By Dave Morrison
Register-Herald Sports Editor
It is the way of life in Big Stone Gap, Va., much as it is here in southern West Virginia.
And the images are permanently etched in the mind of Thomas Jones — one of the most consistent and reliable, if not one of the most unheralded, running backs playing in the National Football League today.
“Both my parents, as well as my grandparents, worked in the mines,” the newly signed Kansas City Chiefs running back said Tuesday in a telephone interview. “They’d go to the mines, and work the hoot owl (midnight to 8 a.m.) shift. You’d see them come home covered in coal dust. That was life where I came from the whole time I was growing up.”

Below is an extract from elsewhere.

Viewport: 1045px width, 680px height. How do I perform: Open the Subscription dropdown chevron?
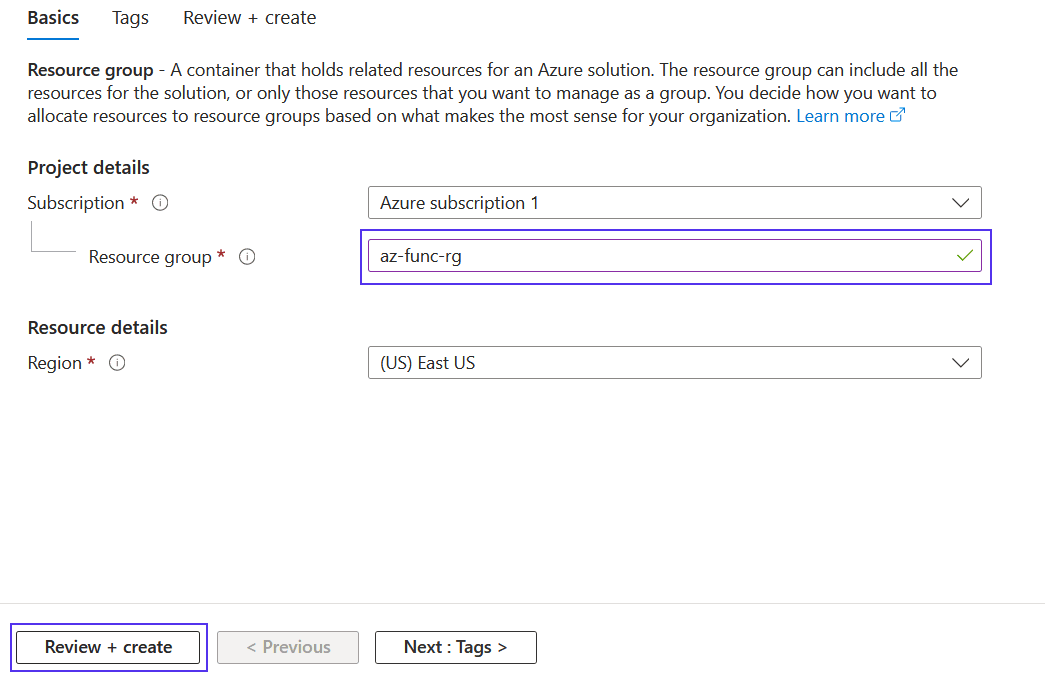click(961, 202)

Jones will be the keynote speaker for The Soul of Coal luncheon Sunday at Tamarack. The event will honor Roosevelt Lynch and Joel “Jody” Price, two African-American miners who lost their lives in the Upper Big Branch disaster April 5.

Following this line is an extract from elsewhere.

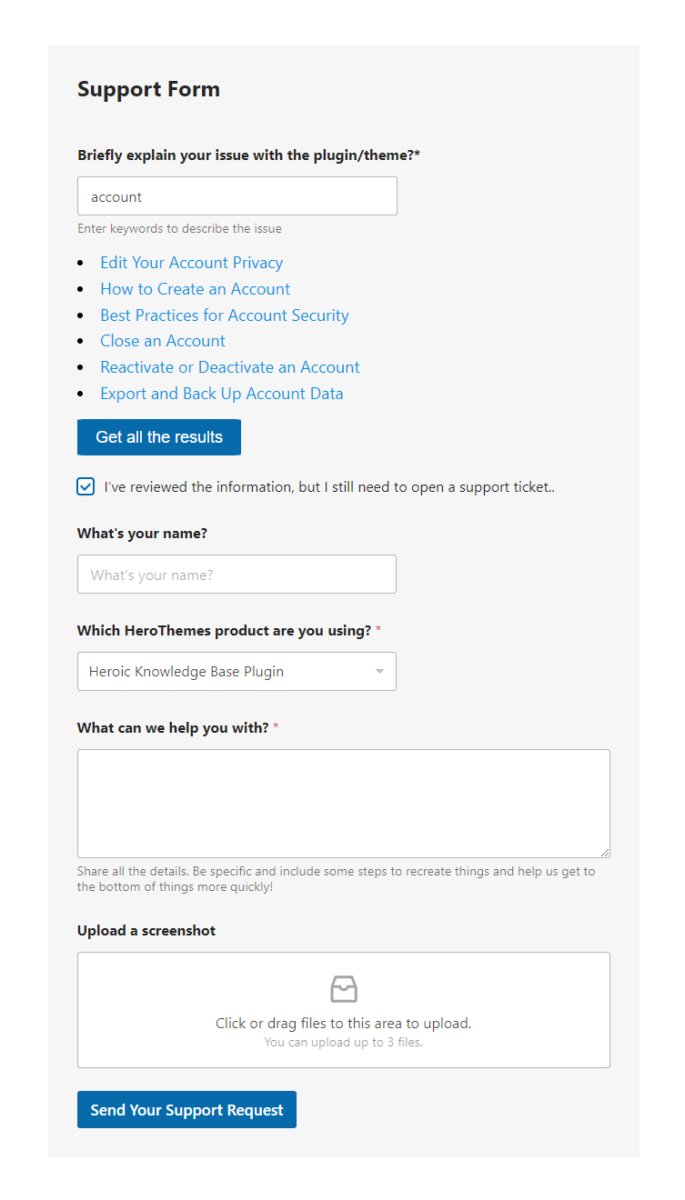This screenshot has height=1200, width=685.
Task: Open Export and Back Up Account Data
Action: pyautogui.click(x=221, y=393)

Tickets are $20 for adults and $15 for children and senior citizens for the event, which begins at 2 p.m. The afternoon will include poetry, music and will focus on the rich history of diversity in southern West Virginia coal mining.
Proceeds from the event will go to the Roosevelt Lynch Memorial fund set up through the Beckley Area Foundation.
Lynch was a long-time coach and educator in the area.
Jones, 31, is obviously no stranger to the mining industry.
“Certainly, coming from a mining background, I understand it,” Jones said. “Nobody wants their parents working underground, especially your mother. But she looked at it as going to work and we never saw her any differently than anybody else who was out there working. It was their life, and they were sacrificing so that we could have a better life.”
Jones’ mother Betty worked the midnight-to-8 a.m. shift over 20 years ad still raised seven children, including Jones’ brother Julius (a former Dallas Cowboys standout now with the Seattle Seahawks) and five daughters.
Jones’ longevity (entering his 11th year, with his fifth different team) and success (9,217 yards, 62 touchdowns and five straight 1,000 yard seasons) in the NFL is not a secret.
At least as not as far as the 2008 Pro Bowl starter is concerned.
The son of coal mining parents, he saw the blue collar work ethic his mother and father in the mines.
“I guess that work ethic is in my genes,” Jones said. “I keep working on the things my parents taught me. They would sometimes work overtime to have extra money to buy gifts and keep food on the table. So for me to watch extra film, or to workout on a day off, that’s all I know. And that was key for me, as well as my brother.”
But it’s not just on the football field.
A consensus All-American at the University of Virginia, Jones earned a bachelor’s degree in psychology in just three years.
His father encouraged the children to learn five new words per day and made them read the front page of the newspaper before the sports section.
Jones was drafted by the Arizona Cardinals in 2000 and has also played for Tampa Bay, Chicago (who he helped make the Super Bowl in 2007), the New York Jets and now Kansas City, where he recently signed a two-year contract.
His most successful season was with New York in 2008, when he led the team in rushing (1,312 yards, 15 touchdowns). He set the team single game rushing record with 210 yards versus the Bills last Oct. 18.
He and his brother became the first brother tandem to top 1,000 yards in the same season (2006).
Perhaps more impressively, Jones has logged 2,280 career carries and has lost just 13 fumbles, and no more than two in the same season with the exception of his rookie season when he lost three.
He will likely go over 10,000 yards this season for his career, something that has been done just 30 times in league history.
“My dream, since I was about 15, was to play in the NFL,” Jones said. “But you can’t really think about it when you come from a small area like I did. I’ve been blessed to have had a lot of years in the NFL and I have had some success. I’ll do my best and ask Him to bless me.”
Jones said he is looking forward to Sunday’s event, a memorial for two men who gave their lives working in the mines. And that fact clearly hit home for Jones.
“As a young child, you don’t really think about the dangers in the mines, it’s just your parents going to work,” Jones said. “But the older you get, you understand the job and where they are. When I was in college, my mother was still underground and that was tough. So I can understand from that perspective what it’s like for the people in West Virginia. I know for my brother and I, and our five sisters, our job was to do whatever we could to get them out of that environment because we all realized the sacrifices they made for us.”